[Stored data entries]
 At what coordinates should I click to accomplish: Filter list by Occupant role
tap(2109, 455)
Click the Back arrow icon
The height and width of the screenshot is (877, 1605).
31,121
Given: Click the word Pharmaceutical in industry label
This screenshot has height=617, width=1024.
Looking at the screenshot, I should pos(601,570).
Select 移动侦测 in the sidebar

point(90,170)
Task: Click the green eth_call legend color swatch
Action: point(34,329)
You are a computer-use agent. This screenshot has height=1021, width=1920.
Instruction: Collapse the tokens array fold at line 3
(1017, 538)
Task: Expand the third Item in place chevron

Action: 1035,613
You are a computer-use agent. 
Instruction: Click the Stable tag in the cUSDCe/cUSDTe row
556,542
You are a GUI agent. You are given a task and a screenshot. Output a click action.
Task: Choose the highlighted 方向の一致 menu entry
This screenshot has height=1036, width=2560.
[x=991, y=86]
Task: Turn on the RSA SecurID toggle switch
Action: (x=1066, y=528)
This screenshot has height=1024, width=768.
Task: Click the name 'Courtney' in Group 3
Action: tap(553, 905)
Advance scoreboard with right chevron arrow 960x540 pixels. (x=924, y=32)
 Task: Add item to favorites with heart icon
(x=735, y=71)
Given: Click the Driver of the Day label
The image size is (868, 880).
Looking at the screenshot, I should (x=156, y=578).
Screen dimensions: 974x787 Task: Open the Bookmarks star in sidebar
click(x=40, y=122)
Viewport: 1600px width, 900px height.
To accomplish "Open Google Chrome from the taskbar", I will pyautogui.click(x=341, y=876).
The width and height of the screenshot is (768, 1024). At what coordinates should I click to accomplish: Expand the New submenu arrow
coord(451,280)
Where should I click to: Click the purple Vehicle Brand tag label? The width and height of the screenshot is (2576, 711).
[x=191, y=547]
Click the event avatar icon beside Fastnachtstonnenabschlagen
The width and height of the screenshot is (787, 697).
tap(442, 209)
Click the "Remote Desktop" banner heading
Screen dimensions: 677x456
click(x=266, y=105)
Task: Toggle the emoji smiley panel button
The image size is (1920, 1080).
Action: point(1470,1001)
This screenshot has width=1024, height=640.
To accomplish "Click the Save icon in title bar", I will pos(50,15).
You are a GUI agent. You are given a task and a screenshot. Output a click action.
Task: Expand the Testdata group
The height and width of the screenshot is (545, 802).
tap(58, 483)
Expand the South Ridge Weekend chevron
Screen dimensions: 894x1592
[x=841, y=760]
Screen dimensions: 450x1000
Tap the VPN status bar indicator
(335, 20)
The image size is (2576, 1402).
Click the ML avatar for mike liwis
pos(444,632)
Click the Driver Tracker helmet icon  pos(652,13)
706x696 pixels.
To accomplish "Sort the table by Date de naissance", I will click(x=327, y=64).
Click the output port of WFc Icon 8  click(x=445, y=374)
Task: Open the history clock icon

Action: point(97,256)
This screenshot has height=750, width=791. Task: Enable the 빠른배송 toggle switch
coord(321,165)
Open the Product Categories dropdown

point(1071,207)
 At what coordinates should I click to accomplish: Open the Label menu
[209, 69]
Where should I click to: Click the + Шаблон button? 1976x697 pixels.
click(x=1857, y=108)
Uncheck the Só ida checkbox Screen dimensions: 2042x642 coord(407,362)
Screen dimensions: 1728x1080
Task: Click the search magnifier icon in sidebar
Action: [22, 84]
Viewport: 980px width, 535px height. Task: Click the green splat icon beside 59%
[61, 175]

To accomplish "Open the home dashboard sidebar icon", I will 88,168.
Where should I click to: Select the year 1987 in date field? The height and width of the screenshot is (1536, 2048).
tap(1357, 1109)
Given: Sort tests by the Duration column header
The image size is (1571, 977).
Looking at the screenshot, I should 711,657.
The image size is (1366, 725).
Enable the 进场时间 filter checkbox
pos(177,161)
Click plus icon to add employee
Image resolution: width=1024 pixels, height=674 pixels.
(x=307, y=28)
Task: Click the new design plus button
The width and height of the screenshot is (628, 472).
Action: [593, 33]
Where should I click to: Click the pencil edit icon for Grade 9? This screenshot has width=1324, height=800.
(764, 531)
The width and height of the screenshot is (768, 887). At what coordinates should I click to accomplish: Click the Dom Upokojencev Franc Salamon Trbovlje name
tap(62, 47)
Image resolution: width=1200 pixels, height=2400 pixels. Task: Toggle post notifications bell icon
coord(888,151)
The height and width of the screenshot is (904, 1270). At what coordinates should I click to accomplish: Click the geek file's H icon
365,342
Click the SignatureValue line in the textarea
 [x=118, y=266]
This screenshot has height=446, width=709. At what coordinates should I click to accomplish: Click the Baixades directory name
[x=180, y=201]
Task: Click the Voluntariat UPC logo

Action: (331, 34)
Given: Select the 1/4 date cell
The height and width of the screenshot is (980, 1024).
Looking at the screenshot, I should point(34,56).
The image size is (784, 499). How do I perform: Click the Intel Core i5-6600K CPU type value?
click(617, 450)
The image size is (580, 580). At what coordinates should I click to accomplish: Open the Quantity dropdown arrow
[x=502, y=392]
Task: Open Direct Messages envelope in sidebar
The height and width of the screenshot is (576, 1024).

=== PROBLEM STATEMENT ===
Which lines above run from the one containing "The image size is (868, 880)." down to the one containing "Click the output"? Repeat exactly those, both ends included, and nothing else.

=== TASK ANSWER ===
The image size is (868, 880).
Looking at the screenshot, I should (x=156, y=578).
Screen dimensions: 974x787 Task: Open the Bookmarks star in sidebar
click(x=40, y=122)
Viewport: 1600px width, 900px height.
To accomplish "Open Google Chrome from the taskbar", I will pyautogui.click(x=341, y=876).
The width and height of the screenshot is (768, 1024). At what coordinates should I click to accomplish: Expand the New submenu arrow
coord(451,280)
Where should I click to: Click the purple Vehicle Brand tag label? The width and height of the screenshot is (2576, 711).
[x=191, y=547]
Click the event avatar icon beside Fastnachtstonnenabschlagen
The width and height of the screenshot is (787, 697).
tap(442, 209)
Click the "Remote Desktop" banner heading
Screen dimensions: 677x456
click(x=266, y=105)
Task: Toggle the emoji smiley panel button
The image size is (1920, 1080).
Action: point(1470,1001)
This screenshot has width=1024, height=640.
To accomplish "Click the Save icon in title bar", I will pos(50,15).
You are a GUI agent. You are given a task and a screenshot. Output a click action.
Task: Expand the Testdata group
The height and width of the screenshot is (545, 802).
tap(58, 483)
Expand the South Ridge Weekend chevron
Screen dimensions: 894x1592
[x=841, y=760]
Screen dimensions: 450x1000
Tap the VPN status bar indicator
(335, 20)
The image size is (2576, 1402).
Click the ML avatar for mike liwis
pos(444,632)
Click the Driver Tracker helmet icon  pos(652,13)
706x696 pixels.
To accomplish "Sort the table by Date de naissance", I will click(x=327, y=64).
Click the output port of WFc Icon 8  click(x=445, y=374)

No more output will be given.